We are a group of students from Technical University of Sofia, Bulgaria. We are trying to run the NEMO Ocean project on CUDA by using the PGI Accelerator placing directives in the .F90 fortran sources. We have nested “for” loops which we want to send to the CUDA cores for processing.
- The directives we are using (a code snippet containing nested loops):
!$acc kernels loop
DO jk = 2, jpkm1
DO jj = 2, jpjm1
DO ji = fs_2, fs_jpim1 ! vector opt.
zwt(ji,jj,jk) = zwt(ji,jj,jk) + ah_wslp2(ji,jj,jk)
2. We have compiled the file containing the loops with command:
pgfortran -Mcuda -c file.F90.
The files which we include (USE in Fortran source) we compile to .mod with the following command: pgfortran -shared -fPIC include_file.F90
At this point we have the “file.o” + “file.mod”.
After step 2 and 3 we compile NEMO Ocean with the following configuration file by USING gfortran compiler:
%NCDF_LIB -L/usr/local/netcdf/lib -lnetcdf -lnetcdff
%FCFLAGS -I/usr/include/mpich2 -L/usr/lib/mpich2/lib -lmpich -lmpl -fdefault-real-8 -O3 -funroll-all-loops -fcray-pointer
%LDFLAGS -I/usr/include/mpich2 -L/usr/lib/mpich2/lib -lmpich -lmpl -L/usr/local/netcdf/lib -lnetcdf -lnetcdff
%FPPFLAGS -I/usr/include/mpich2 -L/usr/lib/mpich2/lib -lmpich -lmpl -P -C -traditional
Note: The command we use to compile NEMO is:
./makenemo -m gfortran_linux_modify -r ORCA2_LIM -n MY_ORCA2_LIM -j 4
After the successful compilation of nemo a BUILD folder is generated.
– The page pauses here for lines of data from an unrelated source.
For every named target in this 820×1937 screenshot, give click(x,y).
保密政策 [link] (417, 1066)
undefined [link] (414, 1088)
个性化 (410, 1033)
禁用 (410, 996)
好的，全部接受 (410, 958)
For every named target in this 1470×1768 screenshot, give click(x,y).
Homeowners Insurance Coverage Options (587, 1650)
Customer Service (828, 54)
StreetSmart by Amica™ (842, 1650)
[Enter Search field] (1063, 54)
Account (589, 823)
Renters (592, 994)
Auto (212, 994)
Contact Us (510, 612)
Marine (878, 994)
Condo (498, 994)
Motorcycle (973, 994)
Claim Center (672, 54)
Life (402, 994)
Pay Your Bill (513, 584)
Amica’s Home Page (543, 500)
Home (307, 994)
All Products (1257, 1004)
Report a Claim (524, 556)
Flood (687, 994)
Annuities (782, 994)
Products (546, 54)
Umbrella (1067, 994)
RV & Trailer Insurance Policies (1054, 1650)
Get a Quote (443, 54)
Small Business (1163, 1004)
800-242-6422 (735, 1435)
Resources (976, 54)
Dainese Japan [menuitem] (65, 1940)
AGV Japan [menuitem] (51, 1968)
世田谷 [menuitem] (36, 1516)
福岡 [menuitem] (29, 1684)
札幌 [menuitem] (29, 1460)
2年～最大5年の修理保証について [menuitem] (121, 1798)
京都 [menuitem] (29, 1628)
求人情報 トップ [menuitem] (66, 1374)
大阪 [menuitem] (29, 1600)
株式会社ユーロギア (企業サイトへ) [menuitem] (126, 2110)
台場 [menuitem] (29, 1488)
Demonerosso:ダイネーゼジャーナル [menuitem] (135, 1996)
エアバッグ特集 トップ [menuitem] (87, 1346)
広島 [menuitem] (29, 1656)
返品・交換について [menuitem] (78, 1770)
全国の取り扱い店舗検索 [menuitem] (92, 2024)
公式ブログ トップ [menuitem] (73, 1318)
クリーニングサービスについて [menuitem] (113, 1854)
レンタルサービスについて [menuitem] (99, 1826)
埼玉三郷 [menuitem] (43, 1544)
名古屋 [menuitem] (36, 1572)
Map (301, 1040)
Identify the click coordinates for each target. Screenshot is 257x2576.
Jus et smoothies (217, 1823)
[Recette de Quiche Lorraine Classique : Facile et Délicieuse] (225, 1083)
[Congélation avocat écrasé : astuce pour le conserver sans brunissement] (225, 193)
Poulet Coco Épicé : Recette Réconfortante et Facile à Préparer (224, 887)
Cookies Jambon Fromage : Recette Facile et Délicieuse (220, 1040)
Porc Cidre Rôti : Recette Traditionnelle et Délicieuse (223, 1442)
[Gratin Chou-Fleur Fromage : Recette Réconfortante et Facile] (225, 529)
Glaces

The folder contains all the “.o” and “.mod” files of NEMO.
Then we replace the successfuly compiled files which contain the nested for loops with the .o and .mod files produced by pgfortran (from step 3).
We comment the lines of NEMO Ocean’s Make file so they are not being generated when we try to compile with the “modified” (step 3) files.
We compile assuring (step 7) that the new .o files will be used by pgfortran on new compilation. The following ERROR appears:
lib__fcm__nemo.a(trazdf.o): In function
__trazdf_MOD_tra_zdf': trazdf.F90: (.text + 0x15f2): Undefined reference to __trazdf_imp_MOD_tra_zdf_imp
trazdf.F90: (.text + 0x1818): Undefined reference to `__trazdf_imp_MOD_tra_zdf_imp
Collect2: error: ld returned 1 exist status
fcm_internal load failed (256)
We would like to know if this is the right way (logically) to execute a separated fortran code (step 3) on the CUDA cores ?
Is our approach correct i.e.:
Compile only the files containing Accelerator directives with pgfortran, or compile the entire NEMO Ocean project with pgfortran ?
Technical University of Sofia,
Team of students
P.S. The university intends to buy a license for pgfortran if we manage to complete the project. We are using trial versions for now.